During the Cultural Revolution, Chen and her siblings were taken to a work camp in the countryside. She continued to play violin, but was only allowed to perform "revolutionary songs". At age 17, she became concertmaster of the Peking Opera in Beijing. In 1978, Chen was admitted to the Central Conservatory of Music where she received a bachelor's and master's degree. In addition, she spent summers studying Chinese folk music and considers this research to be an important part of her musical development.

Career

Chen lived in New York City for many years and studied composition at Columbia University, earning a DMA with distinction. Her teachers included Wu Zu-qiang in Beijing as well as Chou Wen-chung and Mario Davidovsky in New York. Since 1998, Chen has been the Lorena Cravens/Millsap/Missouri Distinguished Professor at the University of Missouri–Kansas City Conservatory of Music and Dance. Previously, she was on faculty at the Peabody Institute in Baltimore, Maryland. She is married to composer Zhou Long, a fellow alumnus of the Central Conservatory of Music in Beijing and fellow professor at the University of Missouri-Kansas City.
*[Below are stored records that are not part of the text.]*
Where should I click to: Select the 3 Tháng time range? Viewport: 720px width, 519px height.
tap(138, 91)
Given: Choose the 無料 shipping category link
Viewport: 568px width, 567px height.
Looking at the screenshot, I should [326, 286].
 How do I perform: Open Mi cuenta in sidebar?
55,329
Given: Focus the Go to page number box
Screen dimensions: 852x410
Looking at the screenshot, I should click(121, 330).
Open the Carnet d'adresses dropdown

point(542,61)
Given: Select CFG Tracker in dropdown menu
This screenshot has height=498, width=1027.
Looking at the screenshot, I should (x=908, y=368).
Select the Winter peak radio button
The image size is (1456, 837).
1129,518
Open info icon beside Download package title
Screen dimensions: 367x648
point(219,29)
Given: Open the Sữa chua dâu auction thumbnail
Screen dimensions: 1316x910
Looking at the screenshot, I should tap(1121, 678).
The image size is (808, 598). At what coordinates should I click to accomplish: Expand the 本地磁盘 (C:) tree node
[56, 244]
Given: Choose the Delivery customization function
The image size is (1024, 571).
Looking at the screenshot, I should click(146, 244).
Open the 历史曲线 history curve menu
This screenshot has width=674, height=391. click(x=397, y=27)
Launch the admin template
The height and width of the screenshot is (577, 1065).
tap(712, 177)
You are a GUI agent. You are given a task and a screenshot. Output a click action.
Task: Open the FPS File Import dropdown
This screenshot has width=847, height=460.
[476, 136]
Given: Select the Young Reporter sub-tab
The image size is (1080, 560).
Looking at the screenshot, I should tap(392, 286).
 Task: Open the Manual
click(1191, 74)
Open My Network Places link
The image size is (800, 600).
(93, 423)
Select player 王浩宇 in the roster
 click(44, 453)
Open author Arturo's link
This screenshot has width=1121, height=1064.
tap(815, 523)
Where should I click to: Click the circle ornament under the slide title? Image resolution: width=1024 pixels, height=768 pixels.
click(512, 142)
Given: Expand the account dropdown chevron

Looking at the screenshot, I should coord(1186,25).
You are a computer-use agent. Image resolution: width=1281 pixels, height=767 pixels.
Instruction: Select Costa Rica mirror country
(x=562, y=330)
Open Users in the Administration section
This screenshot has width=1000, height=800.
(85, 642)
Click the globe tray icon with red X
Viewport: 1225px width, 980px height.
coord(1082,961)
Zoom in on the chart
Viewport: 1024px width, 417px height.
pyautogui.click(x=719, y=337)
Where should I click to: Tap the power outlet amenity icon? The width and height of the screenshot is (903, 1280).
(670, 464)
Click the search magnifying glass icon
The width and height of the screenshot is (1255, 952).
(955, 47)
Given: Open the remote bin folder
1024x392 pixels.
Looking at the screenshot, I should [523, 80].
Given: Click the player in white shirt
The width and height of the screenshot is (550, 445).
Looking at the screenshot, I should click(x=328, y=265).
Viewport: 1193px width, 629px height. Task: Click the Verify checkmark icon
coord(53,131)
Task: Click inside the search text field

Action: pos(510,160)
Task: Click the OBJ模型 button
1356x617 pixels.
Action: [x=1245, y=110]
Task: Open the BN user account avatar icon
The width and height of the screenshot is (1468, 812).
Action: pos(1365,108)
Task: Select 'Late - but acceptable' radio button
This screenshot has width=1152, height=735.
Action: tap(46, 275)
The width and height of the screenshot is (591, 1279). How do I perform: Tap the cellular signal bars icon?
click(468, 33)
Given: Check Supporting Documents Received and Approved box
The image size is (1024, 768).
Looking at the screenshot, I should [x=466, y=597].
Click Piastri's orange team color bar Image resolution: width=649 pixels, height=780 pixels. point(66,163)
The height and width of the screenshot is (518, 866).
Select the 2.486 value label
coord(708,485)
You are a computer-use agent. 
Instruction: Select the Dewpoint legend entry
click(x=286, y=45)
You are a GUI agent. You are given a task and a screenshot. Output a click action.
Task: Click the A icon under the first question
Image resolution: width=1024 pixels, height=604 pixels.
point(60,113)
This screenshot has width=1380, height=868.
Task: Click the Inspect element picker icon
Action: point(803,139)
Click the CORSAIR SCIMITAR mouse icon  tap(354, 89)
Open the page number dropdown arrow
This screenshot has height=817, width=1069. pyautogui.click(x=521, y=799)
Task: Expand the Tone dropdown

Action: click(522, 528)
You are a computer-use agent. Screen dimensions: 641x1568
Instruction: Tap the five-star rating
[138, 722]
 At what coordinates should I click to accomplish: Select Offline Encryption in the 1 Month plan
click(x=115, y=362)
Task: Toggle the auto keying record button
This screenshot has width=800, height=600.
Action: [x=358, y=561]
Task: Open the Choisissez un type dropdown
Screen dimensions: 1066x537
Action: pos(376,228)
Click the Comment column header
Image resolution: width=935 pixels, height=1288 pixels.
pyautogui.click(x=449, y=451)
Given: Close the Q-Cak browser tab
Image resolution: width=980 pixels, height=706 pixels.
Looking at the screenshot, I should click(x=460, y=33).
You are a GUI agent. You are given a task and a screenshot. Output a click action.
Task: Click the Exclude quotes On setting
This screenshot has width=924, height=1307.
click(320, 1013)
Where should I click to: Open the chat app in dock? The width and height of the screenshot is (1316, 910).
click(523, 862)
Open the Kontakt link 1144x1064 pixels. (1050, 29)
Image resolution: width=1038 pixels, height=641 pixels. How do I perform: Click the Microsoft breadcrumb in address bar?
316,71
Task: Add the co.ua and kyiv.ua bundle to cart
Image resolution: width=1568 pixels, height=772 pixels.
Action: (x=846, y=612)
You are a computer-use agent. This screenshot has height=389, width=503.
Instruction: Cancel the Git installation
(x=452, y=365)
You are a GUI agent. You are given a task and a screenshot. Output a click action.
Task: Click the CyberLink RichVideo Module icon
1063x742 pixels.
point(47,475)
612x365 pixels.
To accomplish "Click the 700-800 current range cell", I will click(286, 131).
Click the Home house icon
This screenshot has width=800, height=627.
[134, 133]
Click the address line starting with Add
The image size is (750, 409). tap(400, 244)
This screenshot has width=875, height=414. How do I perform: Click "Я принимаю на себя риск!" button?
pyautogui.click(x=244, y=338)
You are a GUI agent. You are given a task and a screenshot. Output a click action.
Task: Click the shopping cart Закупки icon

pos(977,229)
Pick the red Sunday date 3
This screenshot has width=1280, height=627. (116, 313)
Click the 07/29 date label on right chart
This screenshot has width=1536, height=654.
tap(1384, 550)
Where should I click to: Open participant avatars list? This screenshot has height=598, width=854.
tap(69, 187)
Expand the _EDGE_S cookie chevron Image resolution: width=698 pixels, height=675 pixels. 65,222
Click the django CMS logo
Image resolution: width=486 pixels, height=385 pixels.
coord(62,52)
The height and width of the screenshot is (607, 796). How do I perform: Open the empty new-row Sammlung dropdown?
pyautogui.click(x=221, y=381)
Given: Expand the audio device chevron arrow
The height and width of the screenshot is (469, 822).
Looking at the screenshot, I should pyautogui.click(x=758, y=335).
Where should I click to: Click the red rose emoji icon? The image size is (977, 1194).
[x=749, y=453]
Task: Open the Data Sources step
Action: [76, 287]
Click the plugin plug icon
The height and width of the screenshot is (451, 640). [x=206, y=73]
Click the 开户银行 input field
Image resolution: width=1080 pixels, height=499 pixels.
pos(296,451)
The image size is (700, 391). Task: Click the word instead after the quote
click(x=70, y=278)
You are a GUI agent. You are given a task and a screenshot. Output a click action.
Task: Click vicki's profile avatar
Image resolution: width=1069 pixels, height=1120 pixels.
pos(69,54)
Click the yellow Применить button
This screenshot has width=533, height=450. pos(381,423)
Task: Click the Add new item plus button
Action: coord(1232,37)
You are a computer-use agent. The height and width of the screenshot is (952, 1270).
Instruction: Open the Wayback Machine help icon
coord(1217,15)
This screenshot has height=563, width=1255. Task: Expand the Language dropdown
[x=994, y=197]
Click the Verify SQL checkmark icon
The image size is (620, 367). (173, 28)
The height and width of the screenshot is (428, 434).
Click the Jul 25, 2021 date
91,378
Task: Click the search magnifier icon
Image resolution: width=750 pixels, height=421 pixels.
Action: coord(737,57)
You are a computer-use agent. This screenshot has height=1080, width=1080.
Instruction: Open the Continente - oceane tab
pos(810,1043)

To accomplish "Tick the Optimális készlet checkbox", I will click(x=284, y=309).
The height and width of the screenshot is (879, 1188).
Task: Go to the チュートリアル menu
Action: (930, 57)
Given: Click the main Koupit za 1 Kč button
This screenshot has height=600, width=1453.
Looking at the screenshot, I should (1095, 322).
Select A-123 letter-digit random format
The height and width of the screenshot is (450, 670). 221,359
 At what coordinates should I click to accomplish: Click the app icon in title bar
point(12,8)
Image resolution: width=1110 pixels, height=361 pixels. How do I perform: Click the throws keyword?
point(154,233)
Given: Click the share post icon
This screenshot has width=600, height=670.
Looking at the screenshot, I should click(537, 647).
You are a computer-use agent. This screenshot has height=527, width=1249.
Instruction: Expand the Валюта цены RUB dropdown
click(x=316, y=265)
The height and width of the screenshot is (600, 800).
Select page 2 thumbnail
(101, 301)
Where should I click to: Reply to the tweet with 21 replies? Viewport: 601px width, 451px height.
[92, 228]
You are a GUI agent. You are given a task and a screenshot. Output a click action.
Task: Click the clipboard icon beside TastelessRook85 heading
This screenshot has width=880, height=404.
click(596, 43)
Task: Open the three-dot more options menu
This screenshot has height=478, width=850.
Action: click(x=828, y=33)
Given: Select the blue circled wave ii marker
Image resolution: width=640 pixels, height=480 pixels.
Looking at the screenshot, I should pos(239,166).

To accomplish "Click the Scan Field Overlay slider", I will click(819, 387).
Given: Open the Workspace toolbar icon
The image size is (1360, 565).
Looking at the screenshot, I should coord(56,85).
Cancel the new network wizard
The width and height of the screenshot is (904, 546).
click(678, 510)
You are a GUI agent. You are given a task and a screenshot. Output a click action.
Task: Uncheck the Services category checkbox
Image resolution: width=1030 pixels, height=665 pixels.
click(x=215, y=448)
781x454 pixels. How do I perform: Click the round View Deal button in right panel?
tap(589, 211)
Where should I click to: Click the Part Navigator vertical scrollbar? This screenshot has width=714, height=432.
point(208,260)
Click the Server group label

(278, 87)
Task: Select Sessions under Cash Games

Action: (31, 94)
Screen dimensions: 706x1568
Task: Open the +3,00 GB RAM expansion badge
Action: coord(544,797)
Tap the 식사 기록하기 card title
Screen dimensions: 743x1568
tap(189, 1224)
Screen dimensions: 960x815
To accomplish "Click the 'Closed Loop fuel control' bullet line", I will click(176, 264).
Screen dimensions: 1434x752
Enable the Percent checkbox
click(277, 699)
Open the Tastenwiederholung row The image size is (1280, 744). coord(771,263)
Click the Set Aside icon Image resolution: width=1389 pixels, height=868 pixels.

Alongside a great number of orchestral works, Chen has also made many contributions to the choral repertoire and the chamber music repertoire, including works written for traditional Chinese instruments. Chen's works are published by the Theodore Presser Company.

Works

Solo

Ba Ban, for piano (1999)
Bamboo Dance, for solo piano (2014)
Duo Ye, for piano (2000)
Guessing, for piano (2000)
Ji-Dong-Nuo, for piano (2007)
Jing Marimba, for solo marimba (2010)
Memory, for solo cello (2011)
Memory, for solo flute (2011)
Memory, for solo violin (2011)
Monologue (Impressions on 'The True Story Of Ah Q'), for unaccompanied alto saxophone (2000)
Monologue (Impressions on 'The True Story of Ah Q'), for unaccompanied B-flat clarinet (2000)
Northern Scenes, for solo piano (2015)
Percussion Concerto, percussion with piano (1998)
Points, for solo pipa (1991)
Shuo Chang, for solo guitar (2014)
Singing in the Mountain, for piano (2005)
Totem Poles, for organ (2020)
Two Chinese Bagatelles, piano solo for children (2000)
Variations on "Awariguli", for piano solo (2011)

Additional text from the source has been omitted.